課題
下のジョブズとAppleについての文章では、ジョブズがApple社に戻ったのは何年とされていますか。

本文抜粋
****

新しいiPhoneが発表される度に多くの人が口にする言葉があります。
「ジョブズが生きていたらこうはならなかった」

私はこの言葉が大嫌いです。
この言葉にどれだけの人が翻弄されているのか。
そもそも、ジョブズが生きていたらどうなっていたのでしょう。

ジョブズはApple社の創始者として、1997年、既に身売り寸前のApple社に復帰しました。
復帰後、iMac、iPhone、iPadと立て続けにヒットを飛ばして、今のApple社を作り上げました。
現在、その功績は世界中の人が賞賛しています。

では、当時はどうだったのでしょう?
めざましい功績を挙げたiPhoneやiPadですら、発表直後は散々のいわれようでした。
初代iPhoneが発表された時、世界の多くの携帯会社が扱うことを拒否しました。
「あんなものが売れる訳がないので扱わない」
そう言ったコメントが溢れました。

初代iPadが発表された時には、翌日、Appleの株価が4%以上値下がりしました。

****

資料
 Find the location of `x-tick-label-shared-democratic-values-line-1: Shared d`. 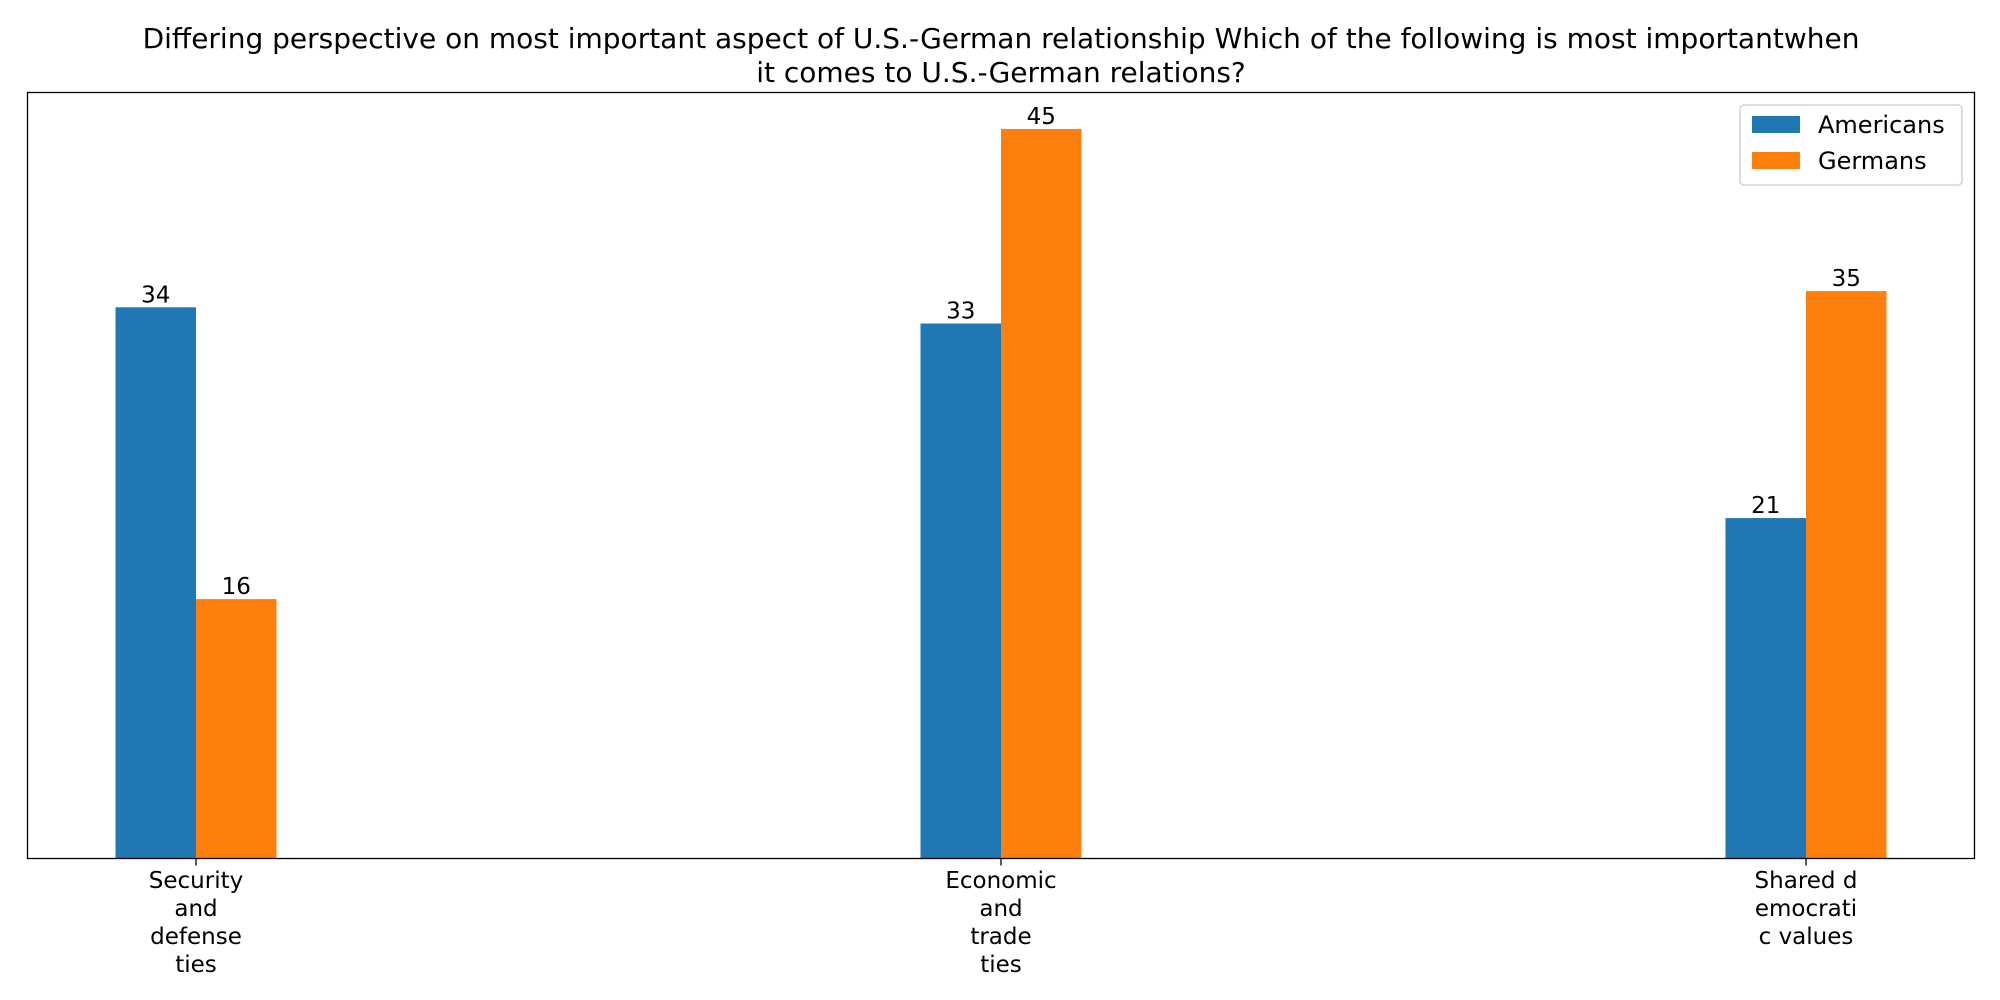

x-tick-label-shared-democratic-values-line-1: Shared d is located at coordinates (1806, 881).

****

回答
1997年です。